Annual General Meeting of Swedish Match AB

SECURITIES AND EXCHANGE COMMISSION

Washington, D.C. 20549

 


 

FORM 6-K

 


 

Report of Foreign Issuer

 

Persuant to Rule 13a-16 or 15d-16 of

the Securities Exchange Act of 1934

 

Report on Form 6-K dated March 22, 2005

 


 

Swedish Match AB

(Translation of Registrant’s Name into English)

 


 

Rosenlundsgatan 36

S-118 85 Stockholm, Sweden

(Address of Principal Executive Offices)

 


 

(Indicate by check mark whether the registrant files or will file annual reports under cover of Form 20-F or Form 40-F.)

 

Form 20-F     X        Form 40-F             

 

(Indicate by check whether the registrant by furnishing the information contained in this Form is also thereby furnishing the information to the Commission pursuant to Rule 12g3-2(b) under the Securities Exchange Act of 1934.)

 

Yes              No      X    

 

(If “Yes” is marked, indicate below the file number assigned to the registrant in connection with Rule 12g3-2(b);82-             )

 


 

Enclosure:    Annual General Meeting of Swedish Match AB (publ)

 

SIGNATURES

 

Persuant to the requirements of the Securities Exchange Act of 1934, the registrant has duly caused this report to be signed on its behalf by the undersigned, thereunto duly authorized.

 

    Swedish Match AB
Date: March 22, 2005   By:  

/s/ Bertil Raihle


        Bertil Raihle
        Vice President Corporate Control


LOGO

 

Stockholmsbörsen: SWMA

 

PRESS RELEASE

22 March, 2005

 

Annual General Meeting of Swedish Match AB (publ)

 

The shareholders of Swedish Match AB are called to the Annual General Meeting on Wednesday, April 27, 2005, at 4:30 p.m. (CET) at the Stockholm International Trade Fairs’ facility in Älvsjö (“Stockholmsmässan”).

 

The Board of Directors proposes a dividend of SEK 1.90 per share. The Board also proposes that the current mandate to repurchase up to 10 percent of all shares in the Company be prolonged. In addition the Board proposes a withdrawal of 12,000,000 shares. The shares, which are proposed to be withdrawn, have been repurchased by the Company. The Board also proposes a reduction of the Company’s share capital by a reduction of the shares nominal value from 2.40 SEK to 1.20 SEK as well as a reduction of legal reserves by 114 MSEK.

 

The Nomination Committee in Swedish Match AB proposes the election of Kersti Strandqvist and Sven Hindrikes to the Board of Directors. Furthermore, the Nominating Committee proposes re-election of Bernt Magnusson (Chairman), Jan Blomberg, Tuve Johannesson, Arne Jurbrant, Karsten Slotte and Meg Tivéus.

 

By the notice of the meeting it is also announced that proposition will be put forward to re-elect Marianne Nilsson, Chairman (Robur) and Bernt Magnusson as members of the Nomination Committee and to elect Joachim Spetz (Handelsbanken Fonder), Carl Rosén (Andra AP-Fonden) and Pernilla Klein (Tredje AP-Fonden) as new members.

 

The complete notice of the Annual General Meeting can be found on the corporate web site: www.swedishmatch.com, and is also enclosed.
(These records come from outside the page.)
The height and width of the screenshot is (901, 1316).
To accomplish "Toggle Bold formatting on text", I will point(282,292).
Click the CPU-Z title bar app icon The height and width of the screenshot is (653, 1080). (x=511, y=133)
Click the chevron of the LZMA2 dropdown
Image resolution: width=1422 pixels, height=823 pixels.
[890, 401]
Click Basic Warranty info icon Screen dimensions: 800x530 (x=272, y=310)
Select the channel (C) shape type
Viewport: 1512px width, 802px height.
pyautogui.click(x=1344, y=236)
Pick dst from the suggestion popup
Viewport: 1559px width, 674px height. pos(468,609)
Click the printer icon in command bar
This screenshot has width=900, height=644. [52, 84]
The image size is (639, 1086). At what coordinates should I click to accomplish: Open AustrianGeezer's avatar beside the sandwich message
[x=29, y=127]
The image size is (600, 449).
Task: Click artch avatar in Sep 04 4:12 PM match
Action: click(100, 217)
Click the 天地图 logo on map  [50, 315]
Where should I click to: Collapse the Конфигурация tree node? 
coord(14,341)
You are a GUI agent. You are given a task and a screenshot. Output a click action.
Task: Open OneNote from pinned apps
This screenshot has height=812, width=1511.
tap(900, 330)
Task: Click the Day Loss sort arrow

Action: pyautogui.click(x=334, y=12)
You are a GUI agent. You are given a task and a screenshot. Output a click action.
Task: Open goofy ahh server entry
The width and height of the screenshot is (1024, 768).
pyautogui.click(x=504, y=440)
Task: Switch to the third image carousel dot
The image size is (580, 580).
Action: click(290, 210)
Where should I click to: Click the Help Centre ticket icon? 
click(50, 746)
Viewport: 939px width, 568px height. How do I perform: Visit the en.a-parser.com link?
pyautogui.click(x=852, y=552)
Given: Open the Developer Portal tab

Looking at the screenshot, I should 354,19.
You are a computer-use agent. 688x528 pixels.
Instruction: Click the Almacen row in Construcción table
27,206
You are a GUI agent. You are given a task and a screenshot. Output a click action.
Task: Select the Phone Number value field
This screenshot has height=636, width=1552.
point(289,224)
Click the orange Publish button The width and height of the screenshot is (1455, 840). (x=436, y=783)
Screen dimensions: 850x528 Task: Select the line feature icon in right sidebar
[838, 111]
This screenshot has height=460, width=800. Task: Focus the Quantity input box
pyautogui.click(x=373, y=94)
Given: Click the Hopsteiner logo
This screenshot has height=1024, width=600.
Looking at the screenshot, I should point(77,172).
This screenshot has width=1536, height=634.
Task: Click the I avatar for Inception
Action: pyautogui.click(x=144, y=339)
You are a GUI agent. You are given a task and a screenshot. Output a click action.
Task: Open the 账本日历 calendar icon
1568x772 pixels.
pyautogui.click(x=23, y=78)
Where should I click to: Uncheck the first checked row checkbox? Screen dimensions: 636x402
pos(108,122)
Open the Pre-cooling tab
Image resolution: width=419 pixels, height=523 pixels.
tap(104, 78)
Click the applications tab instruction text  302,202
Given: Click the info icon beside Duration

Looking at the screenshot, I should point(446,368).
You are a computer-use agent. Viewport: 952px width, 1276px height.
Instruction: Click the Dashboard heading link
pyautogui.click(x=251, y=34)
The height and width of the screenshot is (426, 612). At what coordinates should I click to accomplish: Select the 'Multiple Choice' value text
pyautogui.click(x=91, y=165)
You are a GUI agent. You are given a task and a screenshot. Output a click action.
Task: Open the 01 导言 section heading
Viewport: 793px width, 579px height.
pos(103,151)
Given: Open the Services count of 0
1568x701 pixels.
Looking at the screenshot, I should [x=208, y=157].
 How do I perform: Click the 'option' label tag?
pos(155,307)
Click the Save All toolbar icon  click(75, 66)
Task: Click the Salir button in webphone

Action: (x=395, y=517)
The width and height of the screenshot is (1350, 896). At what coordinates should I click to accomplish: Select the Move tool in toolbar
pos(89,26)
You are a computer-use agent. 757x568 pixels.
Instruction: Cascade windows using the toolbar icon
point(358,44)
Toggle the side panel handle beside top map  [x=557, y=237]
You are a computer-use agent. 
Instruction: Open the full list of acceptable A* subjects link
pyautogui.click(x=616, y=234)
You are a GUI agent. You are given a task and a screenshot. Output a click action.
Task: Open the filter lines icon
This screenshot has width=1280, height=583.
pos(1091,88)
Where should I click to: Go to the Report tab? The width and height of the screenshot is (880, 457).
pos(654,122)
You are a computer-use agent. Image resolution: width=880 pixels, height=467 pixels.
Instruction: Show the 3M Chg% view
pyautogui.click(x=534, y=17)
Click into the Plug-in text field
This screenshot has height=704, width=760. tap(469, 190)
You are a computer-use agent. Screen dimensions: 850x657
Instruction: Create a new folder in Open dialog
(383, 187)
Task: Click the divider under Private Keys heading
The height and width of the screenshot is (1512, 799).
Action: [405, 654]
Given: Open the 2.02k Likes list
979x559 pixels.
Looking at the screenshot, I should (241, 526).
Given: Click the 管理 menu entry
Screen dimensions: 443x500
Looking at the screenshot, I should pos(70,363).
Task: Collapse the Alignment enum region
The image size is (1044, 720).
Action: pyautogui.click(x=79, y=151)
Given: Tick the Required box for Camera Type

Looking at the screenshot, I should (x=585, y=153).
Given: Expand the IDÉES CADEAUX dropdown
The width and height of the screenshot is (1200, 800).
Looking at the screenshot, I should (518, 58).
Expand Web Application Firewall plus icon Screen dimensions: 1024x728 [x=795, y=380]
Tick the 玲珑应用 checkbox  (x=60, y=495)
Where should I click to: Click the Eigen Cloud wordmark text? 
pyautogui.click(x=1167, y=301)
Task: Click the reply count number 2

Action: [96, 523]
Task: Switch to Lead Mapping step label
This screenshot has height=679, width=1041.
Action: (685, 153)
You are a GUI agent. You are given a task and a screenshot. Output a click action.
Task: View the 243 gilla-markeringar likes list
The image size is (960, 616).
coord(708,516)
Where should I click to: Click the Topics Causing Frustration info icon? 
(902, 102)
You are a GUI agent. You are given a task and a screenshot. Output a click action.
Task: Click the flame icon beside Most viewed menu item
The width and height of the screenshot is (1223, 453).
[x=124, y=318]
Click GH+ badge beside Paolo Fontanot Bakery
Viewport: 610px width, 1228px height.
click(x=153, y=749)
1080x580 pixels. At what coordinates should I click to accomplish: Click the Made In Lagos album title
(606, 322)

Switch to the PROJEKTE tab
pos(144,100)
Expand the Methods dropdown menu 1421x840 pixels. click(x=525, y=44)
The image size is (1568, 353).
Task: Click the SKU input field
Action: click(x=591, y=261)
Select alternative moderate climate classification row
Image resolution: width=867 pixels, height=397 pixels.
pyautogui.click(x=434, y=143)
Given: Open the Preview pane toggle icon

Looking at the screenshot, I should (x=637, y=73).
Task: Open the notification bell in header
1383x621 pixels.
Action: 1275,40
Swedish Match is a unique company with its range of market-leading brands in the product areas of snuff and chewing tobacco, cigars and pipe tobacco – tobacco’s niche products – as well as matches and lighters. The Group’s global operations generated sales of 13,007MSEK for the twelve month period ending December 31, 2004. Swedish Match shares are listed on Stockholmsbörsen (SWMA).

 

Swedish Match AB (publ), SE-118 85 Stockholm

Visiting address: Rosenlundsgatan 36, Telephone: + 46 8 658 02 00

Corporate Identity Number: 556015-0756

www.swedishmatch.com

 


 

For further information, please contact:

 

Bo Aulin, Senior Vice President, Secretary and General Counsel

Office +46 8 658 03 64, Mobile +46 70 558 03 64

 

Emmett Harrison, Vice President, Investor Relations (IR)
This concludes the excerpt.